What would be your dream project?

I mean, if you would have asked me three years ago, I would never say ‘Oh, a famous Swedish bank robber.’ So it doesn’t necessarily have to be something you think about or dream about. But I have my projects and I can mention two of them that I love. And one of them is this very famous author [and occultist] called Aleister Crowley. His life story would be an amazing series.

And then on the music [biopic] side, I think it’s so hard because I think being a rock and roller and music lover and growing up with it I look at these films and I see actors with wigs and instruments and I have a hard time getting past that. It’s really hard. But then again, movies like “Almost Famous” that [are] about the music world, but not specifically about the band. And Sharon and Ozzy [Osbourne] would be awesome, I know they’re already talking about it.

You parted ways with “Midas Man” a few weeks into the shoot last November.

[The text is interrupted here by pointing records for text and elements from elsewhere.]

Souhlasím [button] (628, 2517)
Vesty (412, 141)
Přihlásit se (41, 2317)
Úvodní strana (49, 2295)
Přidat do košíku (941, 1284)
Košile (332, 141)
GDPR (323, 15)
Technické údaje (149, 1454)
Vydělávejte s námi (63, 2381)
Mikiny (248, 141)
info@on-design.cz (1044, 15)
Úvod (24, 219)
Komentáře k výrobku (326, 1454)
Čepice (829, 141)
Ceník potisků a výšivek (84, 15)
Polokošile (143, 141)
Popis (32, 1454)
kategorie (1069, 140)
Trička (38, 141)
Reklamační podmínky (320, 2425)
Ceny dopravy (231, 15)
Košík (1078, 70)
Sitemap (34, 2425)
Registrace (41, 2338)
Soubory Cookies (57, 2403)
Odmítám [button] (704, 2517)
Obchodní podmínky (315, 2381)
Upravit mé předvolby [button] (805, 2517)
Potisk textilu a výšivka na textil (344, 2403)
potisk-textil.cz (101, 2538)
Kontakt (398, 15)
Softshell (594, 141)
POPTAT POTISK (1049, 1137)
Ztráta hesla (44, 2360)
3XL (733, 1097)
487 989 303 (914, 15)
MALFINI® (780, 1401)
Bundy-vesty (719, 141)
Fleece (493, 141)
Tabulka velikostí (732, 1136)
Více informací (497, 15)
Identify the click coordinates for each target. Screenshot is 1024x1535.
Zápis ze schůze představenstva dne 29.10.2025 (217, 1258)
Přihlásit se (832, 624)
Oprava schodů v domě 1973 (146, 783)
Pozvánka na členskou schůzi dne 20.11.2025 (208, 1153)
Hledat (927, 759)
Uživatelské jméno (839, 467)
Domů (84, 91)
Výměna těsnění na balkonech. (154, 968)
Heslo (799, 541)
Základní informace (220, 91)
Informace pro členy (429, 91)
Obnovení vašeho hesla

Are you able to say what happened there?

I’m not supposed to talk about it. The project did not turn out the way I thought it would be, that’s all I can really say.

Now that “Clark” is out, what’s next for you?

I’m working on a few things already. I’m shooting a concert film and I’m doing two documentaries right now, one with Billy Idol, which is his life story. And I’m doing another one which I don’t think I should say… also a big artist. And then I’m reading a lot of scripts and writing a little bit and trying to figure out what my next move is. Right now I’m enjoying “Clark” coming out. It was such a long journey. And the fact that it’s been well received in Scandinavia is incredible.

Akerlund is repped by Casarotto Ramsay & Associates and Anonymous Content.

This interview has been edited for clarity and length.